Among the entries, find each line that includes the string "agent" and list it.

===== RECORDS SUPPLIED =====

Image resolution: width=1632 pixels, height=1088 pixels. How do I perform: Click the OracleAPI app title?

=====
===== RECORDS SUPPLIED =====

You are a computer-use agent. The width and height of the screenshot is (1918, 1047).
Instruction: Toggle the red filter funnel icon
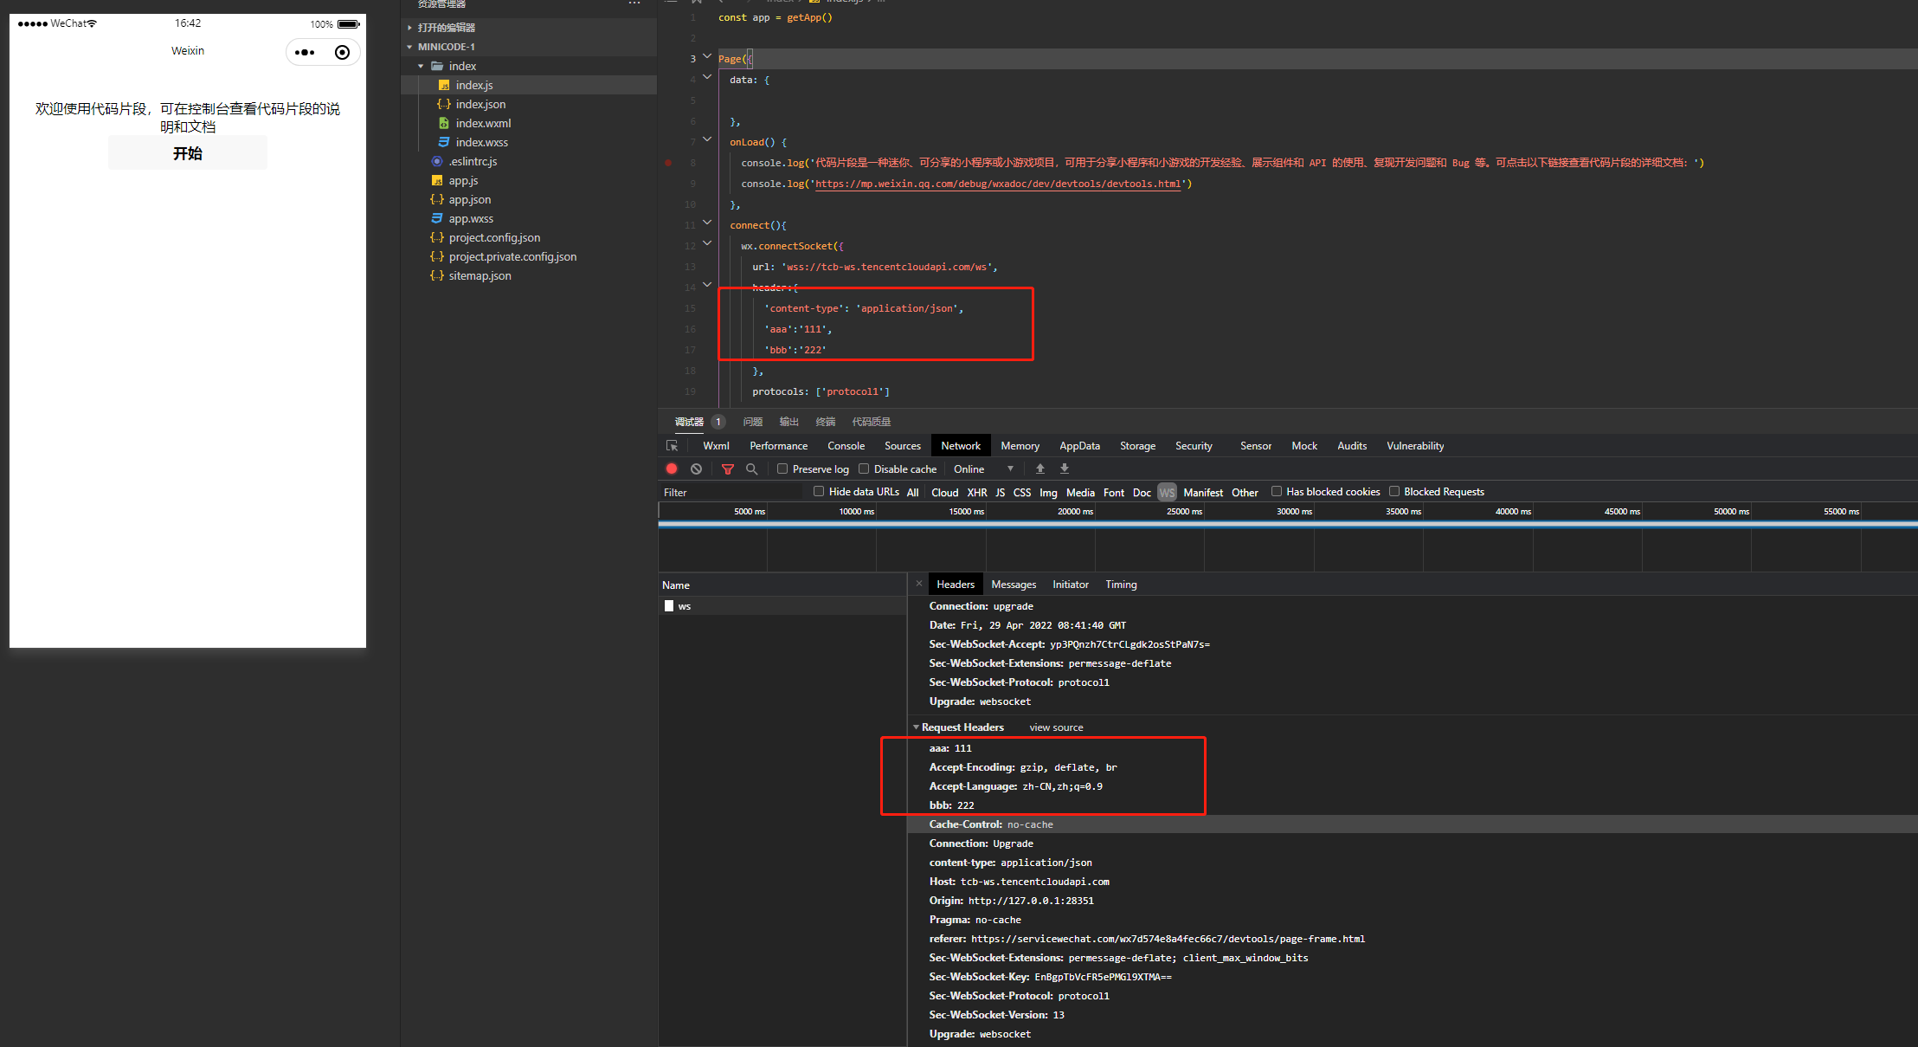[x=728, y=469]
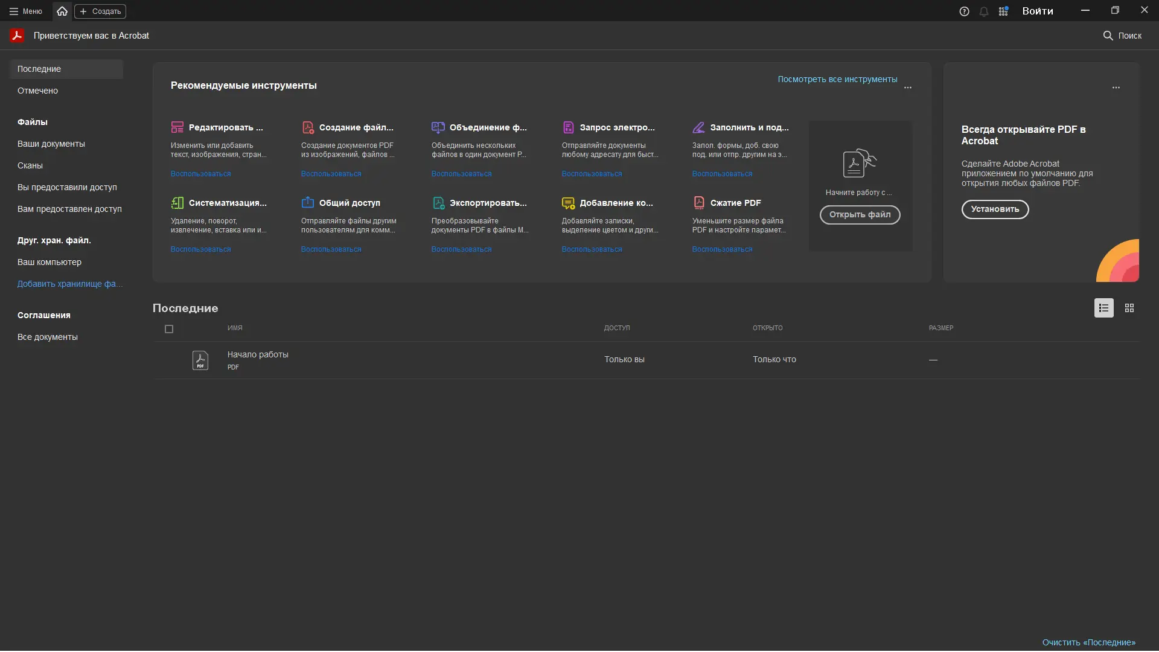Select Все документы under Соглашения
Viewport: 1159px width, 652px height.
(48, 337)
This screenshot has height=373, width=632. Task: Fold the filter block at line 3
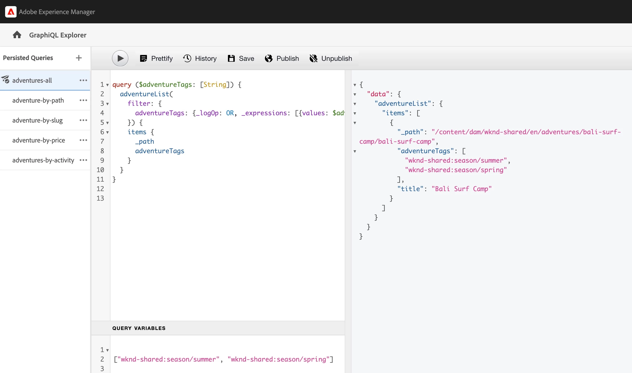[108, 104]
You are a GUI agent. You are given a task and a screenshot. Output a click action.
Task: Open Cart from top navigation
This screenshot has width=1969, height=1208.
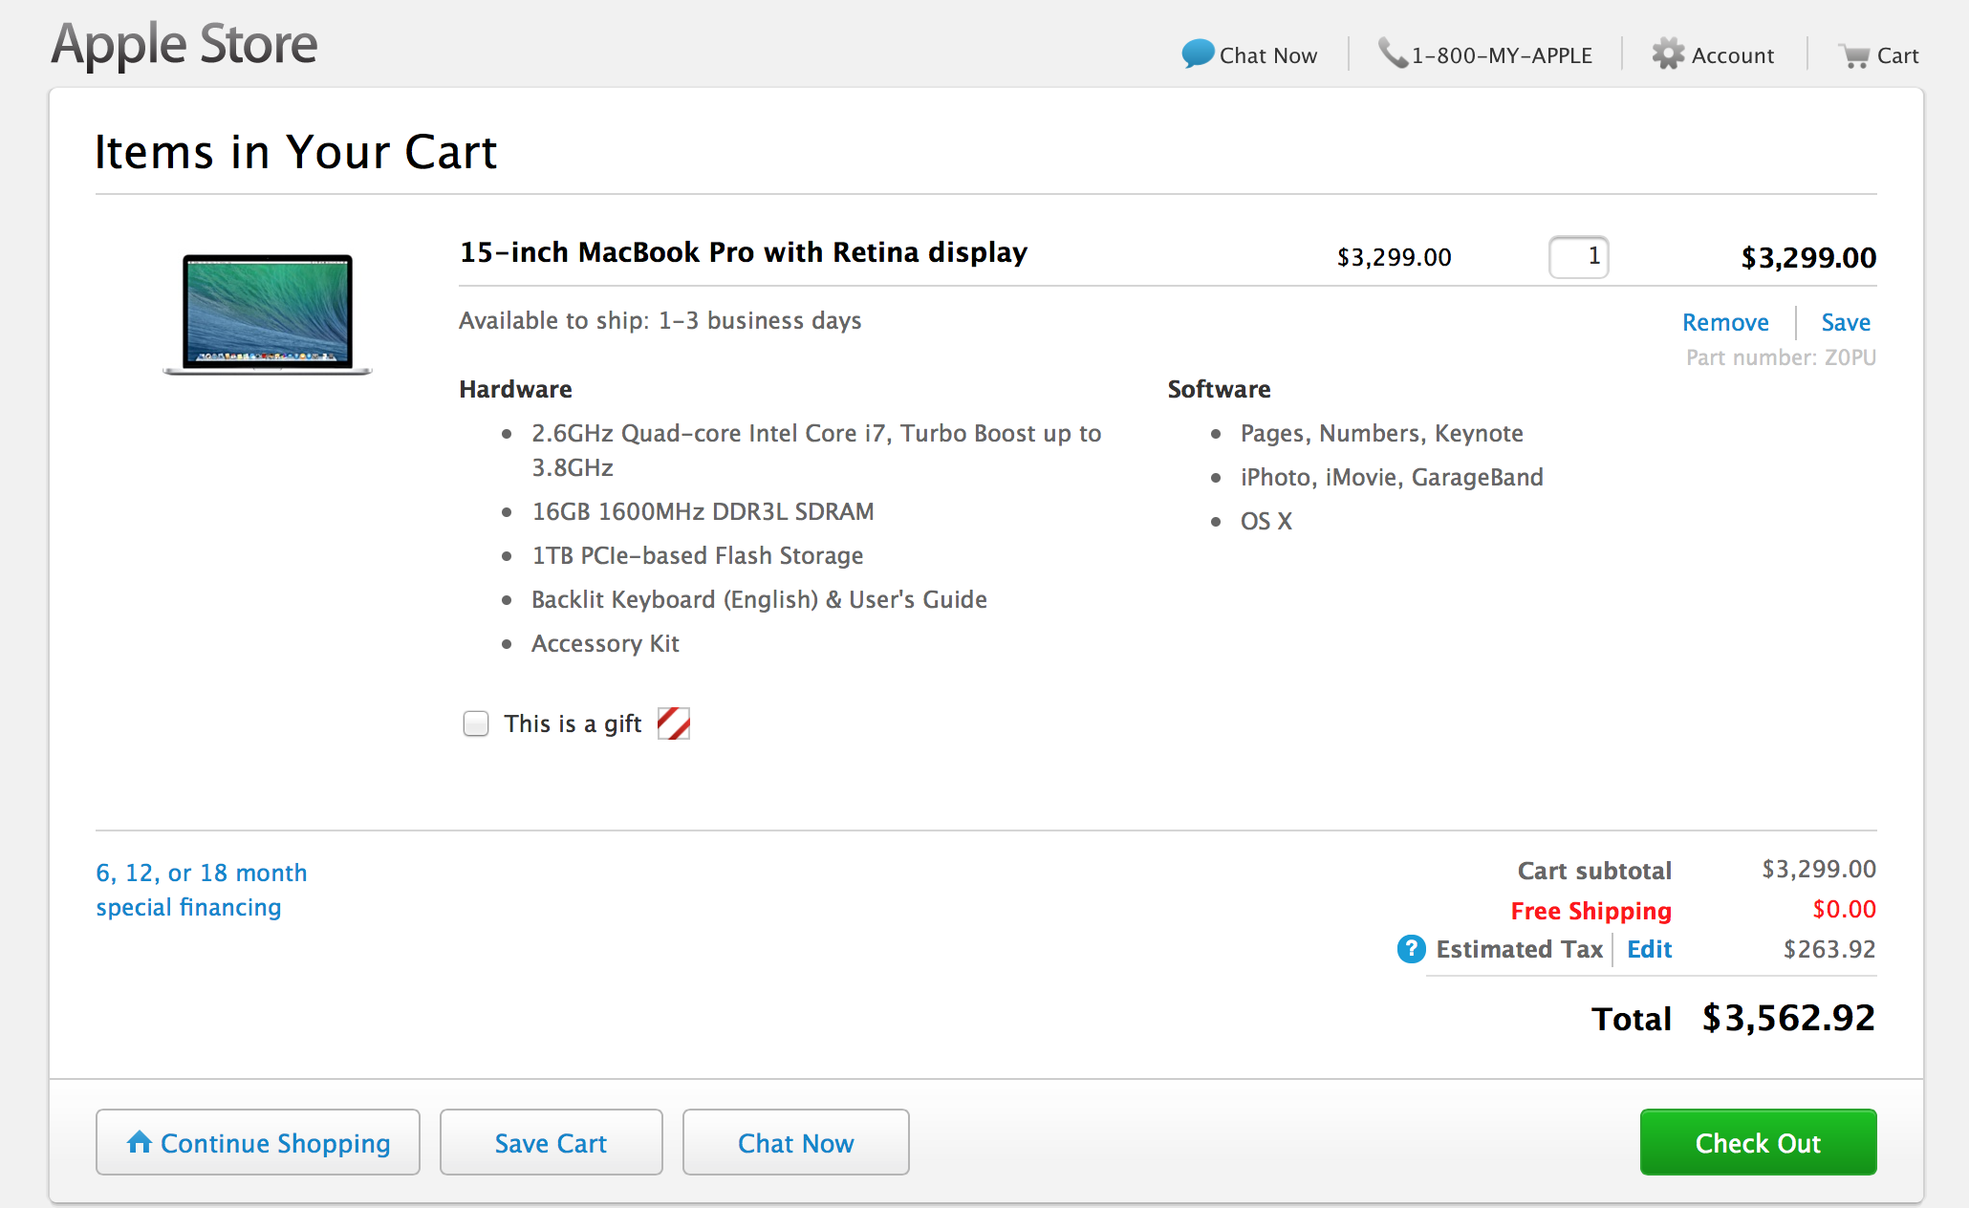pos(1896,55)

=====

→ WRITTEN ANSWER:
You are a computer-use agent. The width and height of the screenshot is (1918, 1047).
You are a GUI agent. You are given a task and a screenshot. Output a click action.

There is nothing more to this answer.